Sifat terpenting bagi seorang wanita untuk
memilih pinangan adalah akhlak dan agama. Sementara harta dan keturunan
adalah sekunder. Yang terpenting, orang yang meminang memiliki agama dan
akhlak mulia. Karena jika orang tersebut memiliki agama dan akhlak yang
baik, maka seorang wanita tidak akan disia-siakannya sedikit pun juga. Kalau
dia tetap sebagai isterinya, maka dia akan diperlakukan  dengan baik. Kalau
pun harus bercerai, dilakukan pula dengan cara baik-baik. Kemudian orang
yang punya agama dan akhlak akan mendatangkan barokah baginya dan
keturunannya disamping dia dapat belajar akhlak dan agama darinya.

Selain dari itu, hendaknya anda
menghindarinya. Apalagi jika orangnya meremehkan pelaksanaan shalat atau
dikenal sebagai peminum khamar, na’uzubillah. Adapun orang yang tidak pernah
shalat sama sekali, mereka adalah kafir, dia tidak halal bagi wanita
muslimah, dan juga tidak untuk para wanita muslimah lainnya. Yang penting
seorang wanita menfokuskan kepada akhlak dan agama.

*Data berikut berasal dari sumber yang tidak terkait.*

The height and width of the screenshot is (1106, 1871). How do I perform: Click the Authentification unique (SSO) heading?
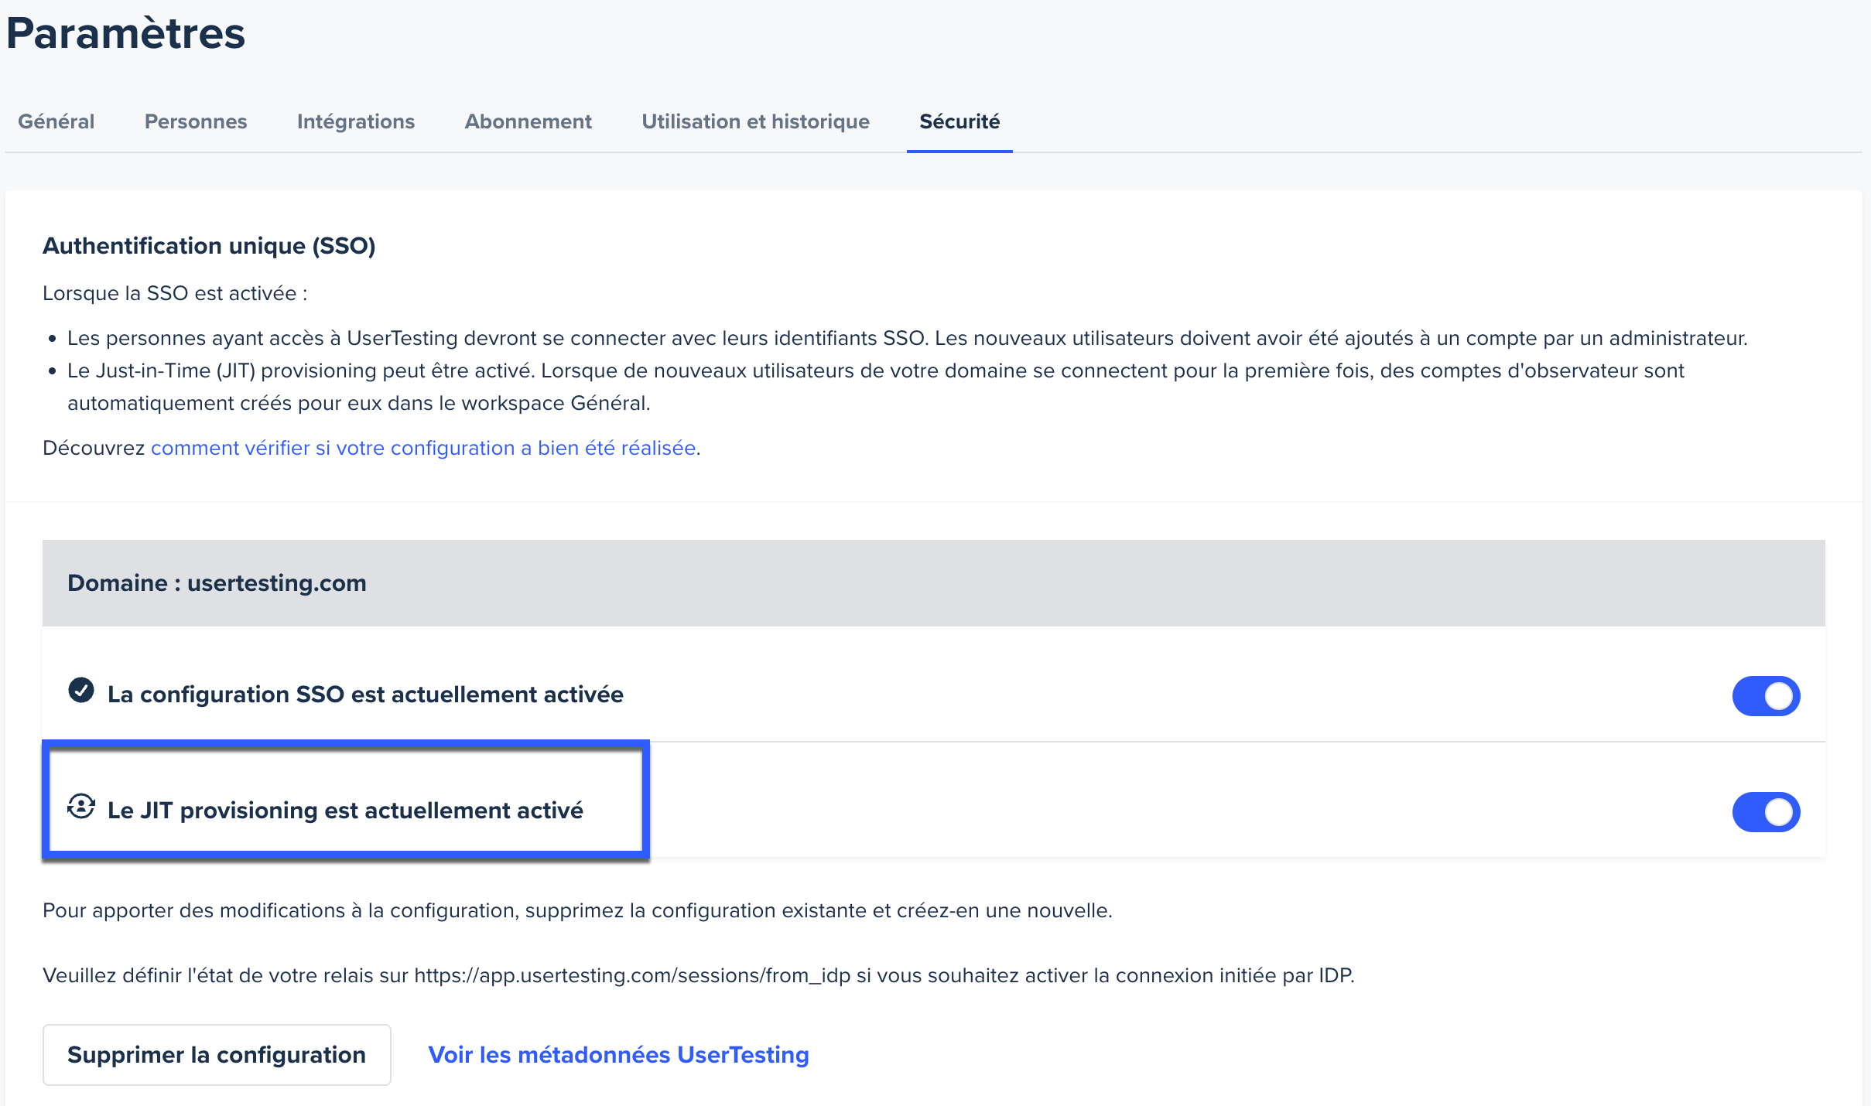209,246
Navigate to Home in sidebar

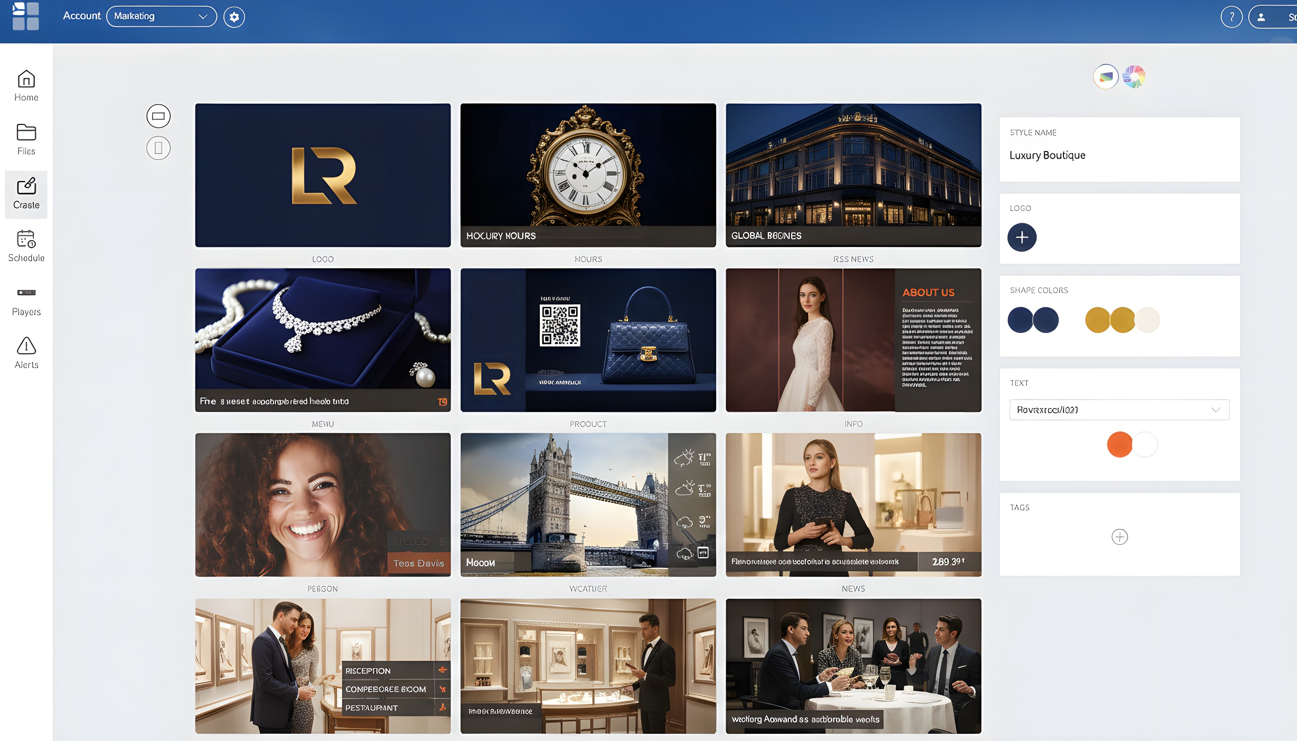[26, 86]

Sementara nasab (silsiah
keturunan), kalau mendapatkan, maka hal itu lebih bagus.

Rasulullah sallallahu’alaihi wa sallam
bersabda:

إِذَا أَتَاكُمْ مَن تَرْضَونَ دِيْنَهُ وَخُلُقَهُ
فَأَنْكِحُوهُ

“Kalau datang kepada anda orang yang anda
ridhai agama dan akhlaknya, maka nikahkanlah dia.”

Kalau mendapatkan yang sekufu (sepadan) maka itu lebih baik.